(Stored items)
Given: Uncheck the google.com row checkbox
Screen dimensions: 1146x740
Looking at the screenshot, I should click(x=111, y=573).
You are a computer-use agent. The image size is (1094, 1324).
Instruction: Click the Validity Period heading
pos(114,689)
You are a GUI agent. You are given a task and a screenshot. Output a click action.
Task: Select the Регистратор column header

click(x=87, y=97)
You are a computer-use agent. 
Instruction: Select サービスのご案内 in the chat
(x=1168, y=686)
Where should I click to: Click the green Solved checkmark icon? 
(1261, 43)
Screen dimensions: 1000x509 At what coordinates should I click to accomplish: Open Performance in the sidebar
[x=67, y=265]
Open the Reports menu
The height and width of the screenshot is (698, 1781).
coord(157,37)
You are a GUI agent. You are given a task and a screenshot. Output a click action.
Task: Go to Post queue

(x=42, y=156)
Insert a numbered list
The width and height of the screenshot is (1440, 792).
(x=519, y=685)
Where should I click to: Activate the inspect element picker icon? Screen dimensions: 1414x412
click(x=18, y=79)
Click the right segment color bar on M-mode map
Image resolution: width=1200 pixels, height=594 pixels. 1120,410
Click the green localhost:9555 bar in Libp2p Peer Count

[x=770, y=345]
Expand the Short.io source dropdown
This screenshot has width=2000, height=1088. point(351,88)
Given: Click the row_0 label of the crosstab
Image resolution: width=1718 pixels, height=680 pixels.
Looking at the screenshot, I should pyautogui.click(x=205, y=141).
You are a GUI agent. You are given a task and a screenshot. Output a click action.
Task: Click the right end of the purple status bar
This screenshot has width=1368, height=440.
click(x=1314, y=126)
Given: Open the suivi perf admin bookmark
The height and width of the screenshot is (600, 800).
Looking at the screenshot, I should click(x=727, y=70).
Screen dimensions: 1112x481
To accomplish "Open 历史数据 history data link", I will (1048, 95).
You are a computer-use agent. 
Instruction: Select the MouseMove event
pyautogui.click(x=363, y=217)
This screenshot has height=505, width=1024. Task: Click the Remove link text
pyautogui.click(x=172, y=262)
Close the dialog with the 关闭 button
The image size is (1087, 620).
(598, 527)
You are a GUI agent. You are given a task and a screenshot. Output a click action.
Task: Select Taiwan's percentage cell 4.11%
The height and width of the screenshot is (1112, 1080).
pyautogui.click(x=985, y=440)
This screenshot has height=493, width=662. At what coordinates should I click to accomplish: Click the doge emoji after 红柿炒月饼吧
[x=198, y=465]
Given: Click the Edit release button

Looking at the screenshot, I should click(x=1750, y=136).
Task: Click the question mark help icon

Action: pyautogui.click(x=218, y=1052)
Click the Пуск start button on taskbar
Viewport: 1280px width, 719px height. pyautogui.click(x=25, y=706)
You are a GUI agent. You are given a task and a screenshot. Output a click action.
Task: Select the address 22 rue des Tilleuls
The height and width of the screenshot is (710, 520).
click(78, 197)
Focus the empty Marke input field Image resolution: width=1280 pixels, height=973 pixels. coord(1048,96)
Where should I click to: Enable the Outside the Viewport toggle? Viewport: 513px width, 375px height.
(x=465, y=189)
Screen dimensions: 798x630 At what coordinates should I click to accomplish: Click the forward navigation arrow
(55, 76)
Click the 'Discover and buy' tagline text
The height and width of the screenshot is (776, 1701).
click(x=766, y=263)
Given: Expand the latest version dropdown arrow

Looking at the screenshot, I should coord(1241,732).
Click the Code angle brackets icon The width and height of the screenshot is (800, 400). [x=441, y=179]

● WHAT YOU NEED TO DO
What are the lines above, starting at the one with "Given: Click the row_0 label of the crosstab" and ending at the one with "Given: Open the suivi perf admin bookmark"? Give them again exactly, and only them.

● RESPONSE
Given: Click the row_0 label of the crosstab
Image resolution: width=1718 pixels, height=680 pixels.
Looking at the screenshot, I should pyautogui.click(x=205, y=141).
You are a GUI agent. You are given a task and a screenshot. Output a click action.
Task: Click the right end of the purple status bar
This screenshot has width=1368, height=440.
click(x=1314, y=126)
Given: Open the suivi perf admin bookmark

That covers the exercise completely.